The evenly spaced magnetic field generating means may be energisable coils simulating magnets.
Preferably the poles of the magnetic field generating means are all the same.
The magnetic poles produced by energised energising coils may be the same as that for the magnetic field generating means.
According to an alternative embodiment an alternating pattern of poles for the energising coils is provided.
According to another embodiment an alternating pattern of permanent magnets is provided for the rotor.
According to a further embodiment of the present invention the stator has a plurality of magnetic flux generating means.
The magnetic field generating means for the stator may be permanent magnets.
Preferably the rotor comprises a plurality of energising coils and a commutator.
The rotor may be an armature and the stator may be a field winding.
Preferably the rotor magnetic field generating means is energised by an external power supply being DC or AC current.
The stator magnetic interaction means may be energised by coils operating on AC or DC current.
According to one embodiment the stator includes at least one induction coil which is adapted to have a current induced therein by the magnetic field generating means of the rotor.
The/each induction coil may be separate from the/each energising coil.
The/each induction coil may also be the energising coil.
The/each energising coil may be adapted to be connected to an output circuit whereby current induced in the/each energising coil is output to the output circuit.
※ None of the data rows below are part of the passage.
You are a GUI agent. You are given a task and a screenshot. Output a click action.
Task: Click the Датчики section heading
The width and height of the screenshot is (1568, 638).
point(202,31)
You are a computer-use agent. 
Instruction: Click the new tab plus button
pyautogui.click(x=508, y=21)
It is preferred that switching circuitry is adapted to rectify current induced in the induction coils.
It is preferred that the rectifying occurs just before the or each energising coil is energised by the power supply.
Preferably current output to the output circuit is adapted to be used to run an electric device.
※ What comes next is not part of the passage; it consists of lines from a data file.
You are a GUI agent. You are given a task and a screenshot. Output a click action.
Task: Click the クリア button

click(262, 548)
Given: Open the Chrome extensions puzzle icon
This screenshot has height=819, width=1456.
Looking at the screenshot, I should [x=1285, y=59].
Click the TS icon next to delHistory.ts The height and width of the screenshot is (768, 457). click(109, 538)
The controller preferably comprises a switching circuit which is adapted to connect the/each energising coil to an output circuit when no current is generated to energise the energising coil.
Preferably the controller provides a switching circuit.
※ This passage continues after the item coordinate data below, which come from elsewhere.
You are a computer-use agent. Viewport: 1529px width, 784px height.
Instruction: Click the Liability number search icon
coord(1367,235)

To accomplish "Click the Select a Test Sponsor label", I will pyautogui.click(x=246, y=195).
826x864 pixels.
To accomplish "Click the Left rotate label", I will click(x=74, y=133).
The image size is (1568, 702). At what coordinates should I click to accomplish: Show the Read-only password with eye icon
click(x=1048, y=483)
The controller may be a rotary switch.
The rotary switch may have at least one contact which is aligned with the/each magnetic field generating means.
Preferably the rotary switch has at least one contact aligned with the permanent magnets of the rotor.
The rotary switch may have the same number of contacts as the number of Magnetic field generating means; being magnets in their preferred form.
The/each contact may have a width that varies with vertical height.
The rotary switch preferably comprises adjustable brushes which are able to be moved vertically.
The contacts preferably taper in width from a top end to a bottom end thereof.
The rotary switch and rotor may be located on coaxial central axis.
The rotary switch and rotor may be mounted on a common axial.
Preferably the rotor switch is mounted in a separate chamber from the rotor.
According to one embodiment each energising coil is adapted to repel an adjacent magnetic field generating means when energised.
Each energising coil may be adapted to be energised by back EMF only for a predetermined period of each cycle.
The predetermined period preferably occurs after current to the energising coil is switched off.
According to a further embodiment the/each energising coil is adapted to attract the magnetic field generating means of the rotor.
The present invention contemplates a number of variations to the components making up the systems described above. For example the current, voltage, magnetic field generated, the number of poles of magnets for the rotor/stator may all vary and accordingly will effect the timing of switching of energising coils.
The rotary device may have a greater number of magnetic poles generated on the stator/field winding than in the rotor/armature or vice versa.
According to one embodiment the number of poles on both of these are the same.
It is preferred that the switching of the energising coils which is controlled by the controller is adapted to maximise the influence of back EMF produced.
It is preferred that the energising coils are effectively provided with a pulsed electric current of minimum duration, which duration is enough to maintain rotation of the rotor and produce a desired output of torque or current.